The GeneFun project aims at addressing these two important issues. The issue of annotation errors will de addressed by developing criteria for evaluating the reliability of the annotations currently available in databases. These criteria will be used to assign reliability scores to these annotations and will be incorporated into standard annotation pipelines, for future use. The issue of incorporating higher-level features into functional annotations will be addressed by combining sequence and structure information in order to identify non-linear functional features (e.g. interaction sites), and by integrating available and newly developed methods for inferring function from higher-level and context-based information (protein domain architecture, protein-protein interaction, genomic context such as gene order etc.).
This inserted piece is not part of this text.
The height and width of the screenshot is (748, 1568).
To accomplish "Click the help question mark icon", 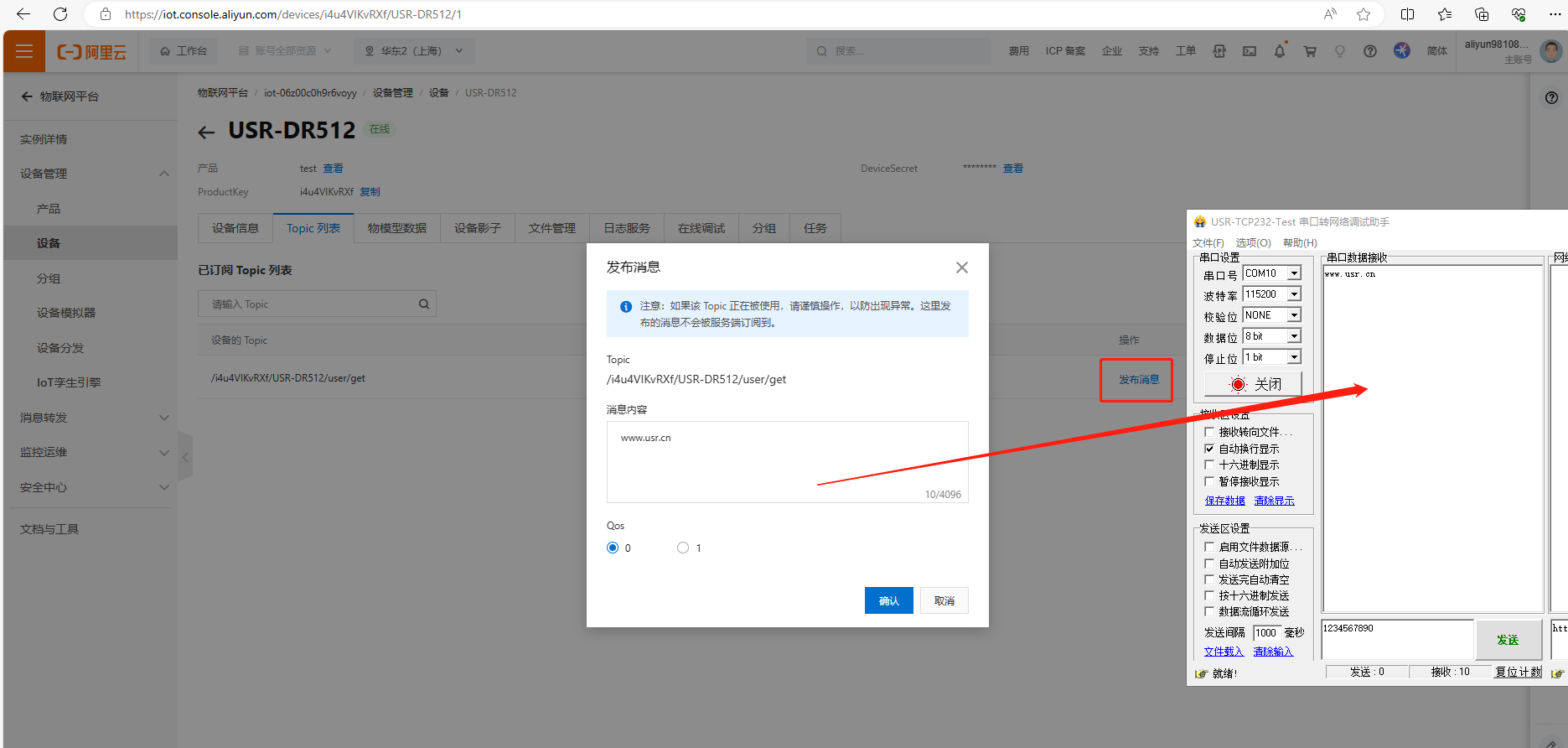I will point(1369,51).
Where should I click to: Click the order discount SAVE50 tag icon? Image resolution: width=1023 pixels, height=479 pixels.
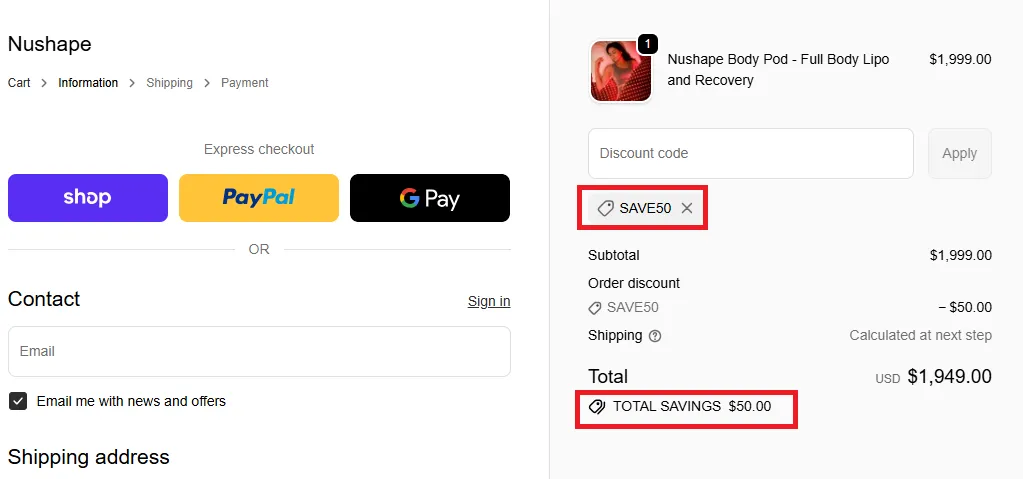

To achieve these aims several European groups with strong track record in developing novel methods and analyses in comparative genomics, structural- and systems- oriented bioinformatics, and in information technology, have teamed up with an experimental group from Canada, which is well known for its outstanding achievements in the field of structural and functional proteomics. The expected output of the GeneFun project is: improved procedures for inferring function on the basis of sequence similarity, a set of procedures for predicting non-linear functional features from sequence and 3D structure in a more automated way, and benchmarked procedures for predicting context-based functional features. Major efforts will be devoted to devising protocols that optimally combine the results from several methods. In particular Web-based servers to the individual and combined procedures will be developed, and made available to the scientific community. The community will be introduced to these new tools through open workshops and training sessions.